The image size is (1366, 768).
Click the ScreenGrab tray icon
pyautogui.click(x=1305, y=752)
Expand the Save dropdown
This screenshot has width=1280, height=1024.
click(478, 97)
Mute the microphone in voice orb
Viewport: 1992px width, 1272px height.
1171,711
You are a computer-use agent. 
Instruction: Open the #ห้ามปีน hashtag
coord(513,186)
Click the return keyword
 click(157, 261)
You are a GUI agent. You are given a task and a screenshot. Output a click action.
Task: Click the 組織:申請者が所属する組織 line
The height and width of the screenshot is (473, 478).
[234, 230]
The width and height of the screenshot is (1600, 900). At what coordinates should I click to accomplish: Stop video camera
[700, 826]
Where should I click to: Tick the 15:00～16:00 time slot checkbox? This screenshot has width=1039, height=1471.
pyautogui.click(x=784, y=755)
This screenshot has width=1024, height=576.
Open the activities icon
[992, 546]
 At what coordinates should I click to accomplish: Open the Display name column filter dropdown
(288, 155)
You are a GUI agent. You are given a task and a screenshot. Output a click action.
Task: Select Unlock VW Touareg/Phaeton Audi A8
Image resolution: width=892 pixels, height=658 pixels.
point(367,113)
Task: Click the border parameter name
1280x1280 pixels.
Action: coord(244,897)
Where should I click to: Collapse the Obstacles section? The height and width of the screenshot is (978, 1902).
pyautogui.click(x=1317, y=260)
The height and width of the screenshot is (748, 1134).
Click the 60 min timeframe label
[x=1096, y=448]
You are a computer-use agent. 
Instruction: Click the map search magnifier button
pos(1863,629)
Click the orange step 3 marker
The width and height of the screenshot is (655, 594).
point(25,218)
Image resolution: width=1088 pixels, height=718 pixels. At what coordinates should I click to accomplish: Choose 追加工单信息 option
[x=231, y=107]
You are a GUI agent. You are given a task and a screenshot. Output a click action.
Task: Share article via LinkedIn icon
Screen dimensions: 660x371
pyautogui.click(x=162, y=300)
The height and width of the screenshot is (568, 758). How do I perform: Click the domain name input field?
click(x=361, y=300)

◆ ◆ ◆

> **What is required**
Each entry above is to be duplicated exactly, with nothing left out.

> **Problem solution**
The image size is (1366, 768).
Click the ScreenGrab tray icon
pyautogui.click(x=1305, y=752)
Expand the Save dropdown
This screenshot has width=1280, height=1024.
click(478, 97)
Mute the microphone in voice orb
Viewport: 1992px width, 1272px height.
1171,711
You are a computer-use agent. 
Instruction: Open the #ห้ามปีน hashtag
coord(513,186)
Click the return keyword
 click(157, 261)
You are a GUI agent. You are given a task and a screenshot. Output a click action.
Task: Click the 組織:申請者が所属する組織 line
The height and width of the screenshot is (473, 478).
[234, 230]
The width and height of the screenshot is (1600, 900). At what coordinates should I click to accomplish: Stop video camera
[700, 826]
Where should I click to: Tick the 15:00～16:00 time slot checkbox? This screenshot has width=1039, height=1471.
pyautogui.click(x=784, y=755)
This screenshot has width=1024, height=576.
Open the activities icon
[992, 546]
 At what coordinates should I click to accomplish: Open the Display name column filter dropdown
(288, 155)
You are a GUI agent. You are given a task and a screenshot. Output a click action.
Task: Select Unlock VW Touareg/Phaeton Audi A8
Image resolution: width=892 pixels, height=658 pixels.
point(367,113)
Task: Click the border parameter name
1280x1280 pixels.
Action: coord(244,897)
Where should I click to: Collapse the Obstacles section? The height and width of the screenshot is (978, 1902).
pyautogui.click(x=1317, y=260)
The height and width of the screenshot is (748, 1134).
Click the 60 min timeframe label
[x=1096, y=448]
You are a computer-use agent. 
Instruction: Click the map search magnifier button
pos(1863,629)
Click the orange step 3 marker
The width and height of the screenshot is (655, 594).
point(25,218)
Image resolution: width=1088 pixels, height=718 pixels. At what coordinates should I click to accomplish: Choose 追加工单信息 option
[x=231, y=107]
You are a GUI agent. You are given a task and a screenshot. Output a click action.
Task: Share article via LinkedIn icon
Screen dimensions: 660x371
pyautogui.click(x=162, y=300)
The height and width of the screenshot is (568, 758). How do I perform: Click the domain name input field?
click(x=361, y=300)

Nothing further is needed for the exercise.